WASHINGTON — I met Larry Summers, the Harvard University president who was deposed this week in what some have called an academic coup d'etat, at a conference a couple of months ago. I was struck by how smart he is, how cordial he was with me and others, and how exhausted he looked. He was wan and wary, with none of the swagger and sheen that you often see from powerful leaders of powerful institutions. In retrospect, maybe he already knew it was over.
Summers' defeat at the hands of the restive and determined Faculty of Arts and Sciences is being portrayed by his supporters as a sad triumph of liberal orthodoxy and political correctness. Really, though, it's nothing of the sort. Summers is being forced to resign because, as brilliant as he is — and you don't become a tenured Harvard professor at 28, as Summers did, unless you're ridiculously brilliant — he proved to be a terrible politician. That alone is reason enough for him to have to go.
For once, the old saw about battles in academia — that they're so bitter because the stakes are so low — is wrong. Harvard is the oldest, richest and most prestigious university in the country (says this columnist who's not a Harvard grad), and thus its controversies become proxy fights for larger societal clashes.
Summers came to be seen as the champion of those who believe that elite American campuses are under the evil sway of a smug, leftist, feminist, multi-culti, Brie-eating, Chablis-swilling, Prius-driving professoriat that's hopelessly out of touch with mainstream America. He was portrayed as a warrior who had sallied forth to cut this entrenched, many-headed dragon down to size. For the moment, let's overlook the fact that this comic-book scenario is grossly unfair to Summers and to the faculty members who opposed him.
So how did Summers, who assumed the Harvard presidency five years ago, set out on his epic quest? One of his first thrusts was to dress down Cornel West, at the time perhaps the university's most famous African-American scholar, for spending time recording rap albums rather than doing serious scholarship. On a campus where scores of celebrity professors have extensive outside interests (and none is accustomed to being addressed in such a patronizing tone), starting with West raised immediate questions about Summers' commitment to diversity. West, meanwhile, decamped to Princeton in a huff.
Summers was at least right on the issue, but similarly impolitic, when he lobbed the incendiary word "anti-Semitic" into remarks about what he saw as an anti-Israel bias among some academics. Time and again he used a verbal machete where a stiletto would have sufficed, until the famous disquisition last year on gender differences in which he suggested "intrinsic aptitude" might explain why fewer women than men excel at math and science — spoken before an audience of experts who knew far more about the subject than he did.

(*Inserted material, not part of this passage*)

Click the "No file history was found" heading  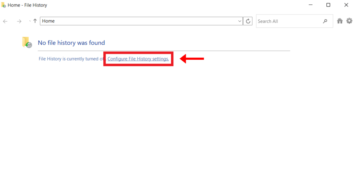pyautogui.click(x=71, y=43)
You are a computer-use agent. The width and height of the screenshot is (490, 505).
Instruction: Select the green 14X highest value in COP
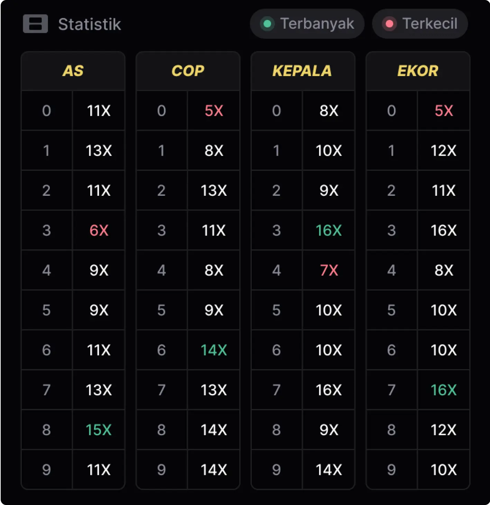pyautogui.click(x=213, y=350)
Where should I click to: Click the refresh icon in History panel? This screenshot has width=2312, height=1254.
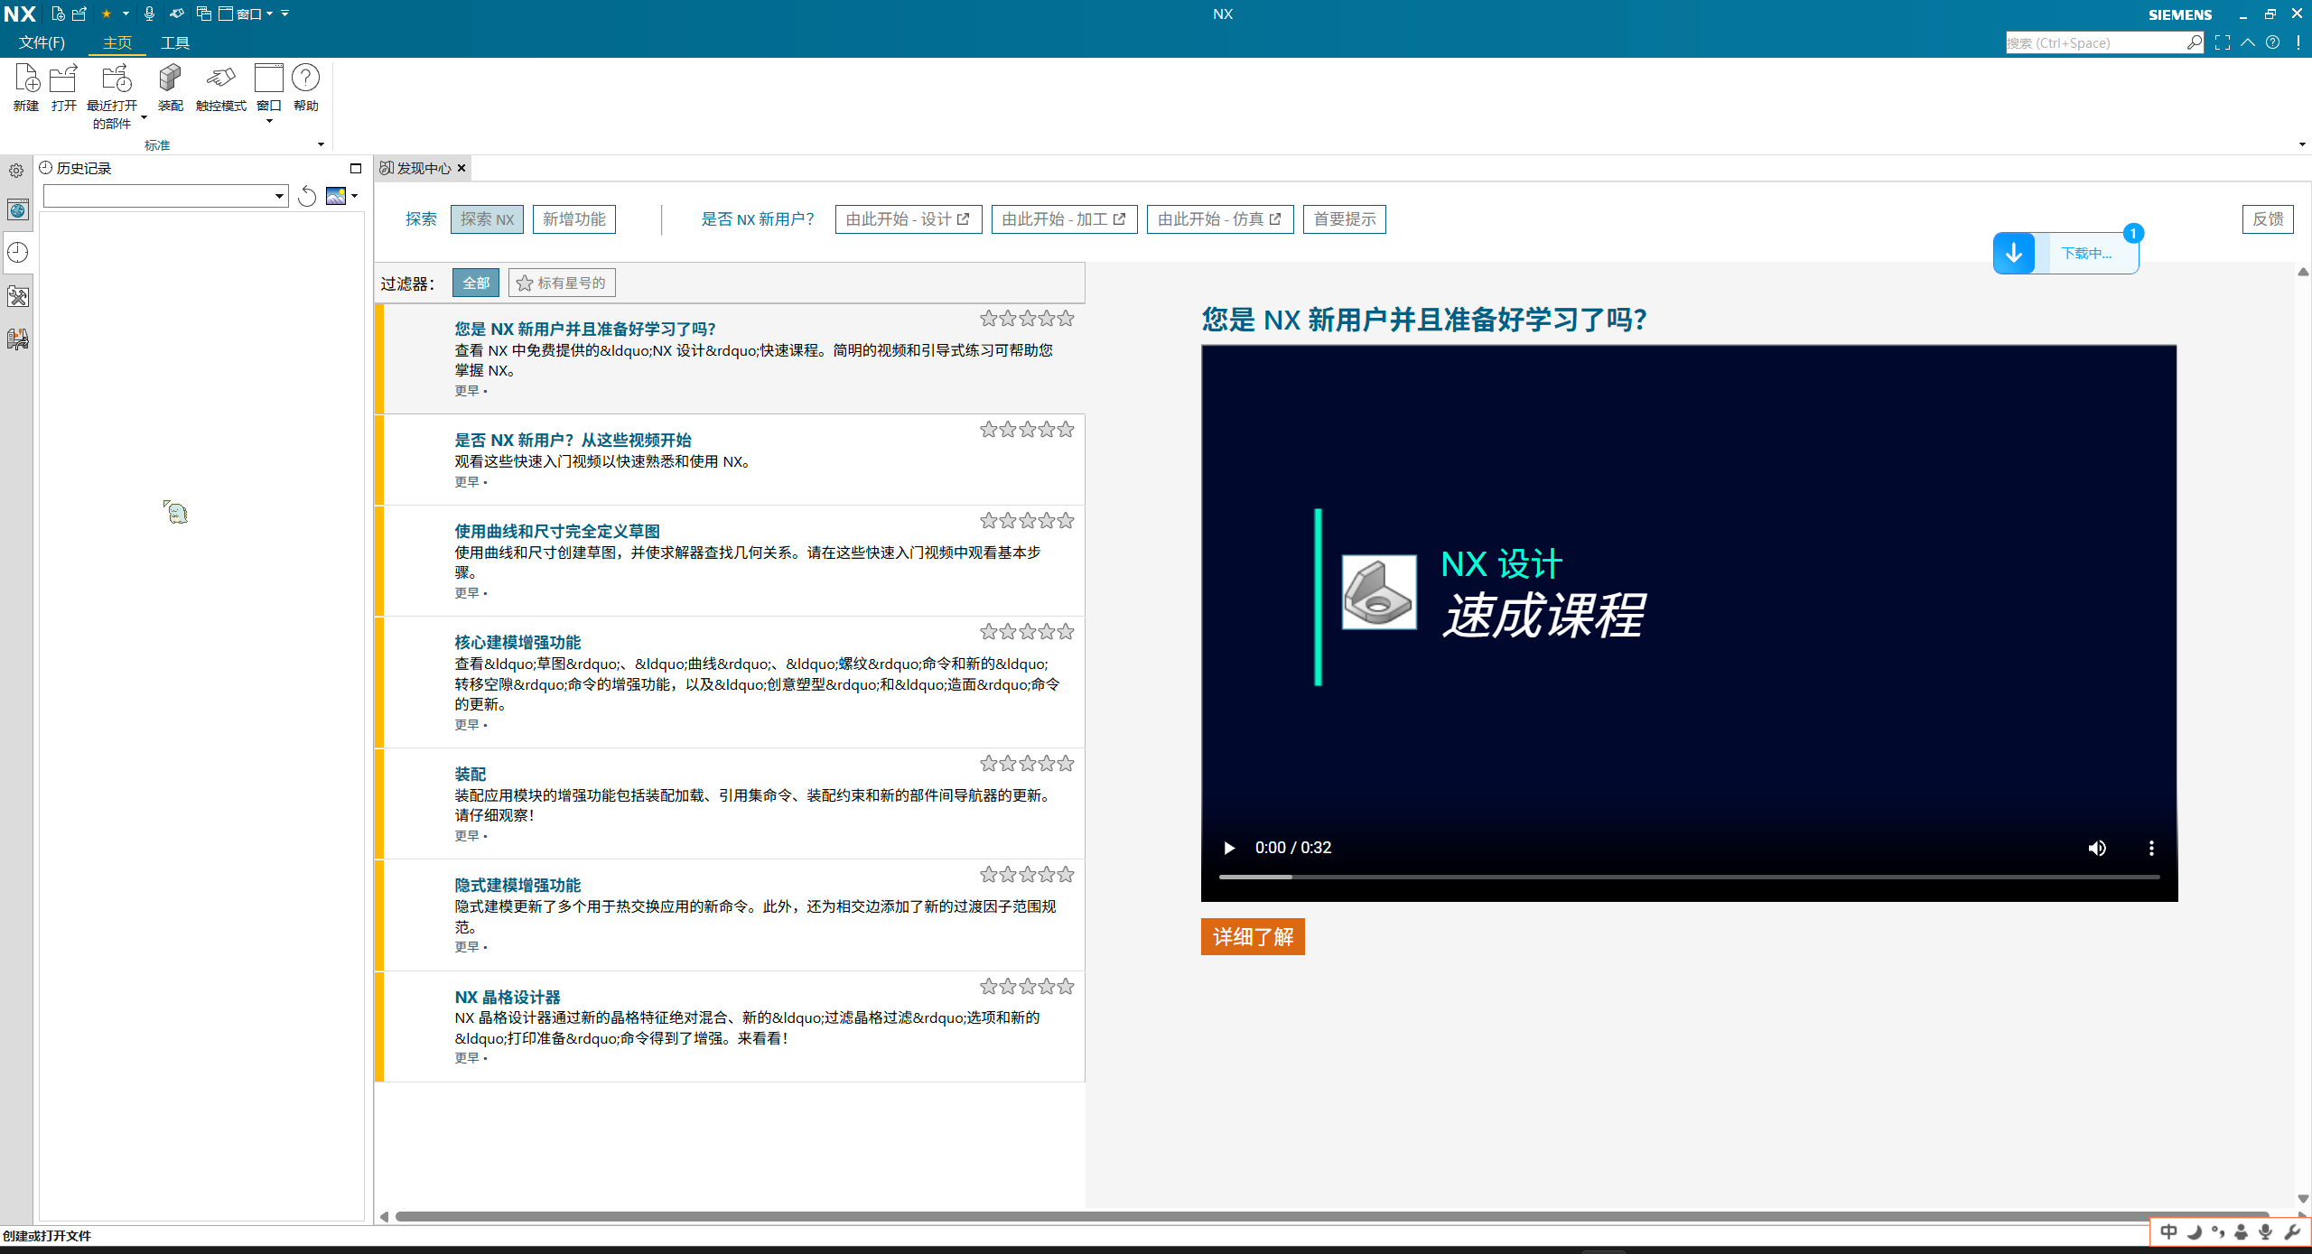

Summers never really recovered from the "intrinsic aptitude" misstep. Some of his backers now say he made a mistake in apologizing — he showed his weakness to the enemy, they lament — but I think he was too intellectually honest not to acknowledge that he had been both clumsy in his remarks and wrong on the science.
Most great university presidents are also great politicians. It's not at all the same thing as being a corporate chief executive (although that, too, requires considerable political skill). Tenure makes it impossible to clean house, and a millennium of tradition accords the university a measure of isolation from the rest of the world. There's a sense of the cloister, of sanctuary, on a great university campus. Universities have to be coaxed, not kicked.
His failure as a politician, I think, is enough to explain Summers' early departure. But there's also the question of the direction in which he sought to lead Harvard. I did spend a year there once on a fellowship, and I've got to say that I didn't notice any stifling blanket of political correctness — nor any tidal wave of diversity that was in danger of lowering standards, as some of Summers' most vocal supporters seem to fear. I saw an institution that by no means was turning its back on the Western canon, but trying to expand its field of vision.
Summers' great strength, in the end, was a passionate commitment to undergraduate education. Students liked him and sensed that he cared about them, and it's good that after a sabbatical he will return to the Harvard faculty. I suspect that if I run into him again in a few years, he'll be in his element — no longer an ineffective herder of cats, but once again the big cat he was meant to be.